California adverse possession and prescriptive easement law has undergone some evolution in California since its rural beginnings. Now commonly claimed in urban areas, the courts had modified the available remedies.

Adverse possession is the process in which someone acquires ownership of another’s land. The claimant must prove:

(1) possession under claim of right or color of title;
(2) actual, open, and notorious occupation of the premises constituting reasonable notice to the true owner;
(3) possession which is adverse and hostile to the true owner;
(4) continuous possession for at least five years; and
(5) payment of all taxes assessed against the property during the five-year period.
Mehdizadeh v. Mincer @ 1305

A prescriptive easement is the process by which one acquires only the right to use the land of another. To establish an easement by prescription, the claimant must meet the following four tests:

(1) The claimant must occupy or utilize the land in circumstances providing reasonable notice to the owner.

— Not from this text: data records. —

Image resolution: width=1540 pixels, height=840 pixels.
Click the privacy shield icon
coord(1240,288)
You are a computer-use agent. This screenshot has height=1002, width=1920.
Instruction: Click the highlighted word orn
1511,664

(2) The occupancy or use must be continuous and uninterrupted for five years. The period for both is established in the Code of Civil Procedure. (Occasional use of a road, e.g. on weekends, would create a right to use it with the same frequency.)

(3) The use must be under color of title (a written or deeded easement, though it may be incorrect or in the wrong location) or claim of right (claiming a right to use the property, though not founded on a written instrument; the claim need not be based on a good faith belief in the title.)

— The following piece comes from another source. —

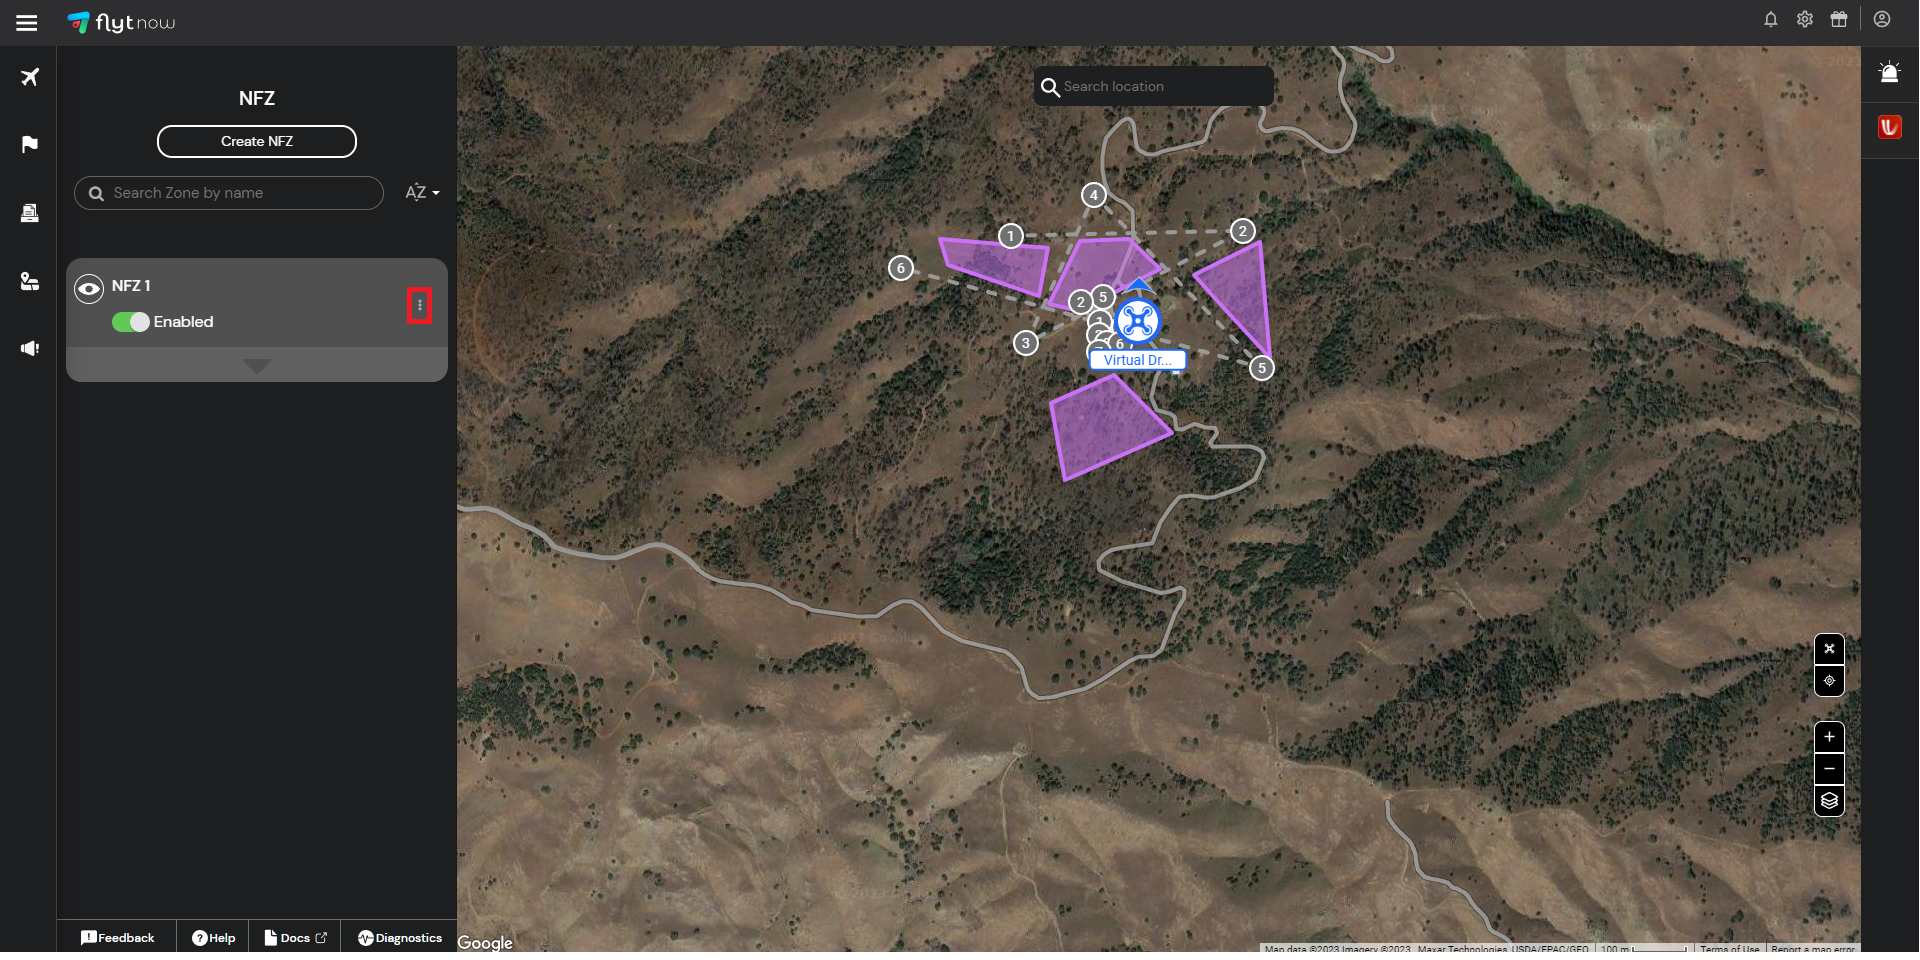Open the flag missions sidebar icon
The width and height of the screenshot is (1920, 960).
point(30,144)
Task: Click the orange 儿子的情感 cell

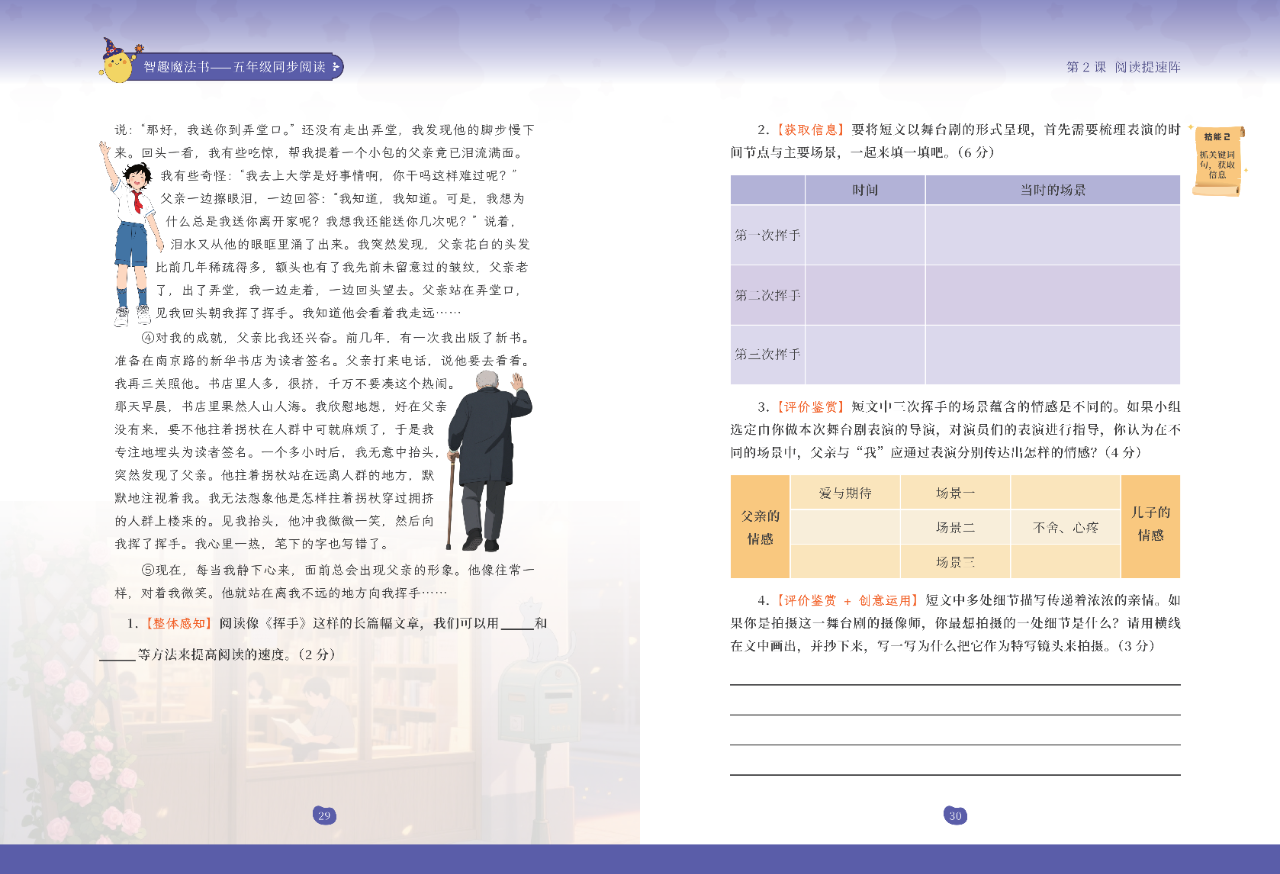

(4) The claimant’s use must be exclusive and “hostile” to the owner’s title (not in the common sense of hostility, but rather unaccompanied by recognition of the right of the true owner to bar the claimant from use.) Mehdizadeh @ 1305.

Experienced Sacramento real estate attorneys often see the problem arising in the case of residential neighbors with a fence between them. For some reason, one party, we’ll call the surprised neighbor, finds that the fence encroaches on their side of the property line- the encroacher has gained another foot or two in their backyard. The encroacher has had a garden in this area, or a driveway, for twenty years. The sad neighbor complains, the neighbors are at arms, and someone files suit.

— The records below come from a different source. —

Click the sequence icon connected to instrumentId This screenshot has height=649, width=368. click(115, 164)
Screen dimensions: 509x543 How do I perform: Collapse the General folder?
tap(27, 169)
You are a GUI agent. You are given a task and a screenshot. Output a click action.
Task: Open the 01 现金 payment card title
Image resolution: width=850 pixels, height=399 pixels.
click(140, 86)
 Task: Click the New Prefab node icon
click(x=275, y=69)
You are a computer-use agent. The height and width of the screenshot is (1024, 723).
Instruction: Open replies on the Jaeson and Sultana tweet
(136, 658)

The encroacher claims an exclusive prescriptive easement; after all, it’s fenced, he has had 100% use for more then five years. But California courts do not agree. An exclusive prescriptive easement, which as a practical matter completely prohibits the true owner from using his land, has no application to a simple backyard dispute. As stated in Silacci v. Abramson, an easement is merely the right to use the land of another for a specific purpose–most often, the right to cross the land of another. An easement acquired by prescription is one acquired by adverse use for a certain period. An easement, however, is not an ownership interest, and certainly does not amount to a fee simple estate.

Thus, the courts are not inclined to grant exclusive rights in the usual case. However, they do have the power to reach an “equitable” or fair solution that is technically different from a prescriptive easement. It can grant the trespasser some legal rights, and also require them to pay for them.